Pixel coordinate grounding data:
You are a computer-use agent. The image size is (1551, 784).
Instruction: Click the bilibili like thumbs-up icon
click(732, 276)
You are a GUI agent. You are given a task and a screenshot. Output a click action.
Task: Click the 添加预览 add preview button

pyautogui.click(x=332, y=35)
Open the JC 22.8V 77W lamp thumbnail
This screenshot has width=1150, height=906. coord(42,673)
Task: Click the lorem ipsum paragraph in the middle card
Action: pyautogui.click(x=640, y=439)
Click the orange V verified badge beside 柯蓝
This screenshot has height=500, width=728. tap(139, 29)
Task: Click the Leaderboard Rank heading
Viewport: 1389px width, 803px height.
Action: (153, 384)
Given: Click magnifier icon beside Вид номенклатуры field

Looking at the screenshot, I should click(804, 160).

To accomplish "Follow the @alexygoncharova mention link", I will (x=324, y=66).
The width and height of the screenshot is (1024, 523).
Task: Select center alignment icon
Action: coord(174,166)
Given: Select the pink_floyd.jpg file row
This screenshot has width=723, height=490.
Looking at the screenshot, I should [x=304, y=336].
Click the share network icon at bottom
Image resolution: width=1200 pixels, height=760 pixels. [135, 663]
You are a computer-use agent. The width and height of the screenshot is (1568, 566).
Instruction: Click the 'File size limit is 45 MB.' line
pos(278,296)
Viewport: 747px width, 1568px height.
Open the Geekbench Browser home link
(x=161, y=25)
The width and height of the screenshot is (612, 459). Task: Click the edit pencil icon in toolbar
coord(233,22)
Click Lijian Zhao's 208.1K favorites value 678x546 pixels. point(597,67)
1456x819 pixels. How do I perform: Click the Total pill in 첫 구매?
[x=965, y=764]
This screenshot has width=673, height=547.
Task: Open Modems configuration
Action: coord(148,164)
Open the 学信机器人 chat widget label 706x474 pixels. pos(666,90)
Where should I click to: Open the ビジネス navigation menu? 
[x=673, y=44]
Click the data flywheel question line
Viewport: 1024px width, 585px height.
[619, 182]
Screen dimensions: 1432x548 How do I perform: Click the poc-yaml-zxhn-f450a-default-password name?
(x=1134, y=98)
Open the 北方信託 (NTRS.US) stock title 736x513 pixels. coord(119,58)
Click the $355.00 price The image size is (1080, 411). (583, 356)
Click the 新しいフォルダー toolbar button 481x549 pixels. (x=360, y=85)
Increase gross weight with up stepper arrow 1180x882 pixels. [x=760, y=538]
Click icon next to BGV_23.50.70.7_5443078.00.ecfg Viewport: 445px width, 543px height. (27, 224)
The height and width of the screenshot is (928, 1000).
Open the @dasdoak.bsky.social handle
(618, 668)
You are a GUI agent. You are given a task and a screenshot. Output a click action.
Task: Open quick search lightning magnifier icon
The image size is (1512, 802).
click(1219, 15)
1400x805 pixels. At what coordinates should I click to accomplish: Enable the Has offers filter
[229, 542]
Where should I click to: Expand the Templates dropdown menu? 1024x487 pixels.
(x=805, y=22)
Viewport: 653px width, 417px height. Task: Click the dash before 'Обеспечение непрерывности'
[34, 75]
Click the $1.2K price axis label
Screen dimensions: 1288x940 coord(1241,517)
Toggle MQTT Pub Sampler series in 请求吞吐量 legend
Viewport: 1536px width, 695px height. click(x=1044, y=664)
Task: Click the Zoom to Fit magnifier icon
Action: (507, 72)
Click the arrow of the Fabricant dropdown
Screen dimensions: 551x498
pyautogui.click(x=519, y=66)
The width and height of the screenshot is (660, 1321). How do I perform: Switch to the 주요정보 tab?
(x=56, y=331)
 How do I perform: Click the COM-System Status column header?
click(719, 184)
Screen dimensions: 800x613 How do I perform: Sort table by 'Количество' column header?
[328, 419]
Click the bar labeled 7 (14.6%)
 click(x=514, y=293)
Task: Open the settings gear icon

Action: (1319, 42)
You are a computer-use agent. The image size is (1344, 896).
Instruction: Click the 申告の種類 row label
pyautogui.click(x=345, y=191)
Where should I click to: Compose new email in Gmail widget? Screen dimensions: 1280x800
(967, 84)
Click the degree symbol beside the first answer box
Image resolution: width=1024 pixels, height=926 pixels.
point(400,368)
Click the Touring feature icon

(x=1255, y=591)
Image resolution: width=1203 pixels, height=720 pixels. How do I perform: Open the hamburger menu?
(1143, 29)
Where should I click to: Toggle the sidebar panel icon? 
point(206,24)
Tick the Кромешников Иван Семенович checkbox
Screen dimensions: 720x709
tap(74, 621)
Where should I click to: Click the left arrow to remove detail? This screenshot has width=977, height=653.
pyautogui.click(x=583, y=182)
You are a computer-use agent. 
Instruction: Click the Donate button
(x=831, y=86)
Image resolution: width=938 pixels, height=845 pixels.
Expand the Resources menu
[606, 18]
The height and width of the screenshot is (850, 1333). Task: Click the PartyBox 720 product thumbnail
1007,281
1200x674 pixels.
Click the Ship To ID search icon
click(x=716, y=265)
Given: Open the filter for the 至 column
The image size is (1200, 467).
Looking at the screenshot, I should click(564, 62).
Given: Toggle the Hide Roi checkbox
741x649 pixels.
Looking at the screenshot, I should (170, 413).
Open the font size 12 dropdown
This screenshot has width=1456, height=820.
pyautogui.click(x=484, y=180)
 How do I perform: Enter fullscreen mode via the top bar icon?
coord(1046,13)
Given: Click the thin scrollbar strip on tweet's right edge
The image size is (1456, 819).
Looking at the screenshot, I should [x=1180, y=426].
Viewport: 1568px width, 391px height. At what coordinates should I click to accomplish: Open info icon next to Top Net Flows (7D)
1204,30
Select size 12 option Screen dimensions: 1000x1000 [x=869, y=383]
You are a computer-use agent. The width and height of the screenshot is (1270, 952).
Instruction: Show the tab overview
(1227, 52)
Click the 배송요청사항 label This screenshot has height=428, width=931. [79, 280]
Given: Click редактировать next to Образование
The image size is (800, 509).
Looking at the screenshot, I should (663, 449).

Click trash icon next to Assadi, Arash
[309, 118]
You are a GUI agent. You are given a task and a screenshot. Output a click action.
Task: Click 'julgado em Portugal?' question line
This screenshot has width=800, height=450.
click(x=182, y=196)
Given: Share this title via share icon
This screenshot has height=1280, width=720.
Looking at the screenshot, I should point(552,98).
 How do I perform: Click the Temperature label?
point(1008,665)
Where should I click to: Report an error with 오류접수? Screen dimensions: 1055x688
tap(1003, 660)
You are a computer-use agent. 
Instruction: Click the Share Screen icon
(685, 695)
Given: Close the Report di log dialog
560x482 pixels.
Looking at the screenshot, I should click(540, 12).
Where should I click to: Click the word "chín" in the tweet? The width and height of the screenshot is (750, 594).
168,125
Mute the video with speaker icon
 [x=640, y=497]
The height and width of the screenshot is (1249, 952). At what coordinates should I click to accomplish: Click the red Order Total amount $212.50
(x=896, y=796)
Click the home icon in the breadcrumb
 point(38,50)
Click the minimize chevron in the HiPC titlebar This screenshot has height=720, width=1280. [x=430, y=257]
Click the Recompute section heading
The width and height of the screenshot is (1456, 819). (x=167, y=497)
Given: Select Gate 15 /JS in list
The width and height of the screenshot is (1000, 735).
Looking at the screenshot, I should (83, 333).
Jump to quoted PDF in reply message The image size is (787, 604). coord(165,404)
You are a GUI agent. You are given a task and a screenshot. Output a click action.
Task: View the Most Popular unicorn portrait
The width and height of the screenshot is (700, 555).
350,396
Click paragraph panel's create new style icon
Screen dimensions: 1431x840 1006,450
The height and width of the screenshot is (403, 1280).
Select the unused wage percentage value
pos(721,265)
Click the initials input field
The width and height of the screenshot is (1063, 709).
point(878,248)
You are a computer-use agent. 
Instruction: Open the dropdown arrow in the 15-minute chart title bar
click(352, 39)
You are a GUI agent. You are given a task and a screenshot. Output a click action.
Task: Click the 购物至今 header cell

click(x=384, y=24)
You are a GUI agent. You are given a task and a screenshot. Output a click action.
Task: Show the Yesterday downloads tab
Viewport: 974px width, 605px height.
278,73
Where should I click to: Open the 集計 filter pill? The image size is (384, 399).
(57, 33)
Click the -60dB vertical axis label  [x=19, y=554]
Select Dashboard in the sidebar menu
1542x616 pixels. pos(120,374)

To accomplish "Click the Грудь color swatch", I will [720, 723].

EXERCISE OBJECTIVE: Show every line above in which the word "question" is found.

SOLUTION TO THE PROBLEM:
Click the data flywheel question line
Task: Click 'julgado em Portugal?' question line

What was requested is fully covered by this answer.